Clutter clutter everywhere!

Heading into the season of Lent next week, I am once again faced with an overwhelming desire to remove the clutter from my life.  This urge to do some spring cleaning always hits me early, especially when the store ads post beautiful storage and exercise items, tempting me with an image of health and organization.  We have had so much change in this last year, and we are struggling to get our bearings. In addition, my grandmother passed away recently, leaving a home packed with decades of random items of varying value and usefulness, but mostly stuff that is destined for the dumpster. I don't want the clutter to take over, and it has me thinking about other clutter in my life.

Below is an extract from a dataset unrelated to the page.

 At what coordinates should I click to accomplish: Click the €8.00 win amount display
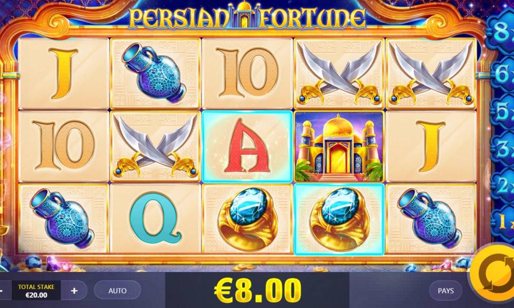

There is clutter in my diet because comfort food is my preference when I'm tired and stressed and my depression and anxiety are getting the upper hand.  There is clutter in my diet because carbohydrates are so immediately available and so immediately satiating. The downside is that I have physical baggage from this mindless noshing.  My body is tired, my joints are sore, and my anxiety was out of control thanks to too much coffee.   My husband recently lost nearly 40 pounds and has set an excellent example for our family that diet and exercise can be life-changing! It's time to clean things up! I have started with cutting the coffee and have found myself better able to manage my anxiety.  It's time to think ahead and have the right food ready when I'm in need of sustenance. I do that for the rest of my family, but I often let myself down.

There is clutter in my spiritual life that I am all the more aware of as I begin preparing for the Lenten season of fasting and self-reflection.  This time set aside for spiritual development always leaves me feeling spiritually recharged and ready for the rest of the gray days of early spring at home with small children.  I want to make the most of this time by setting aside daily time for contemplation and prayer.

There is clutter in my house because I live in a 100 year old 1000 square foot house with little to no usable storage space.  I'm trying to do far too many things with too many people for this space.  I have small people who pick up items and deposit them in the most ridiculous places, and I have bigger people who don't put things away because there just isn't an intuitive place to put them! It's time to take a break from the homeschooling, an early spring break, and make my house look like an IKEA showroom.  I can't think of a better thing to do with our tax refund.  As I am writing this, my 3 year old daughter just dumped 3 bins of organized toys, so adequate storage cannot come soon enough!

All these forms of clutter lead to cluttered thinking (or maybe they're signs of it!).  I long for the day when I will be able to finish a thought and remember everything that I am supposed to.  I'm hoping that successes in my diet and exercise routine, in my home organization, and in my spiritual life will lead to increased clarity of thought...at least until the next major change in our lives!